At times, Braden Wright and company struggled to pass the ball, so the Cats focused on the run. Half of Northwest’s offensive touchdowns were scored on the ground as the Bearcats ran for 230 yards as a team. Rankin led the Bearcats’ rushing attack with 130 yards on 20 carries

“It was nice to come out here and help the team get a win,” Rankin said. “I kept it up to the O-Line to have some great blocks so praise to them.”

To go along with Rankin’s total, junior wide receiver Imoni Donadelle had 44 yards on two carries. Donadelle was also the leading receiver on the night with a 60-yard catch that led to a touchdown. Senior running back Isaiah Strayhorn had a 6-yard touchdown with 12 carries and 36 yards.

Rich Wright explained the running game and the points off turnovers were both factors in the victory.

“I thought we ran the ball well,” Rich Wright said. “I thought that was fairly consistent with Justin (Rankin) all night. In Game 1 … turnovers play a huge part. We scored 14 points defensively off of turnovers.”

The Bearcats were able to force three turnovers with two directly leading to points. Sophomore linebacker Sam Phillips accounted for all 14 of the Bearcats’ defensive points.

On Missouri Western’s first possession of the game, a bad snap led to senior defensive lineman Spencer Phillps racing for the loose ball in the Griffons’ backfield. As Spencer Phillips scooped the ball up, he turned to his brother as he was falling and pitched him the ball. Sam Phillps would take the pitch from his brother 43 yards for the first score of the season.

“That’s something that we kind of did in high school too,” Phillips said. “We tried to lateral it whenever we could and I saw him turn around and it’s just one of those things, you won’t forget.”

While the play breathed life into the Bearcat faithful, Rich Wright said if the risky play had gone differently, things would be grim for the eldest Phillips brother.

“He came off the field and I said ‘Spencer, I would have killed you if that ball would have been fumbled and they would’ve recovered it,’” Rich Wright said. “He goes ‘Oh, no, coach I had it.’ … It’s really just an instinctual deal. The difference was if he had eight people around him and in all black shirts, that’s not the time to take that chance but it was all green shirts.”

Sam Phillps also added a pick-six to his stat sheet early in the second quarter as the linebacker leaped to swat a Steigerwald pass. The Griffons’ quarterback threw the ball into Phillips’ hands as he bobbled the ball. Phillips corralled the ball in his chest, ran 26 yards and dove for the remaining three yards for his second touchdown of the night.

“I’m feeling on top of the world,” Phillips said. “I’m excited but at the same time ready to get back to work next week.”

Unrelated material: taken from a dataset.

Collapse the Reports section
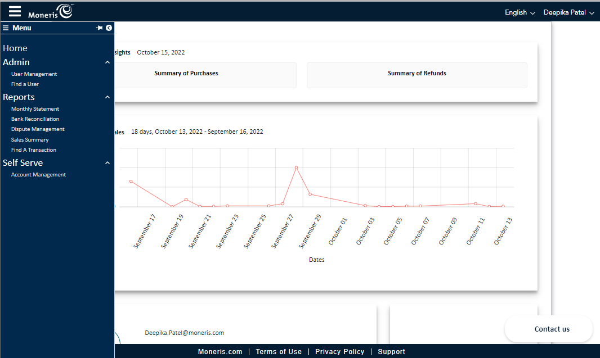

Northwest’s defense controlled the line of scrimmage against the experenced Missouri Western offensive line allowing 79 total rushing yards. On the other hand, the Griffons found success through the air as Steigerwald threw for 270 yards and three touchdowns.

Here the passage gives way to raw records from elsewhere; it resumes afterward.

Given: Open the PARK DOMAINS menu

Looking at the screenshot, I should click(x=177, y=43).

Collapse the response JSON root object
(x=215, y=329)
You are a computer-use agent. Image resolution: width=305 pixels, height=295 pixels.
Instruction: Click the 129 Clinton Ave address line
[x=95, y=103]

Contributing to Missouri Western’s ability to find gaps through the air was three of the Bearcats' four starting defensive backs left the game with injuries. Seniors Chama Pierre and Jake Gassman were on the sideline in street clothes by the end of the game. Pierre suffered a knee injury while Gassman was nursing a hamstring. The status of junior J'Ravien Anderson’s injury was unknown.

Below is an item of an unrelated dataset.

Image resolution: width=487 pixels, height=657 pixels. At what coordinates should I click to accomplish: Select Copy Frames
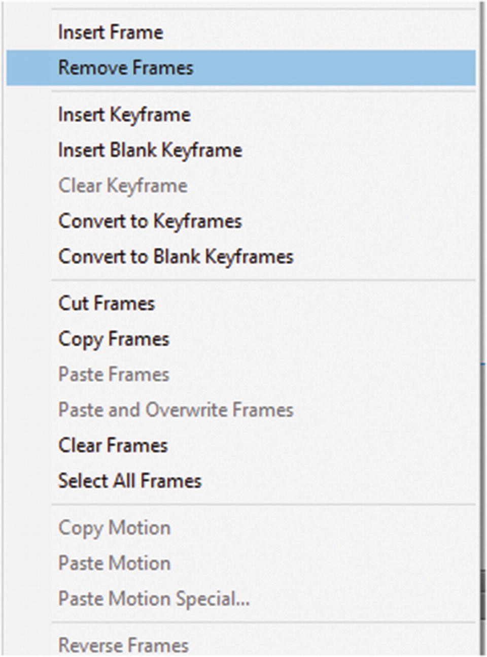click(x=114, y=338)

“Our lack of depth in the secondary was something we had tried to address all camp long, and usually you don’t take that many guys going down all at once and it happened to us,” Rich Wright said. “I was just proud of our kids. We have this attitude of it’s the next man up and I was proud of the way those kids stepped in and battled.”

Despite the lack of secondary depth, Northwest completed a fourth-quarter comeback for the first time since 2017 against Central Missouri at Arrowhead Stadium. Although it was a position the Bearcats and their fans aren’t accustomed to, Braden Wright said the comeback showed his team things they can enhance upon.

“I think it’s only up from here,” Braden Wright said. “We did good things and we bounced back when we had to but there’s so much we can improve on. I don’t want to say we got lucky because we worked and planned for stuff like this if things do go bad … but we made it happen to get that win.”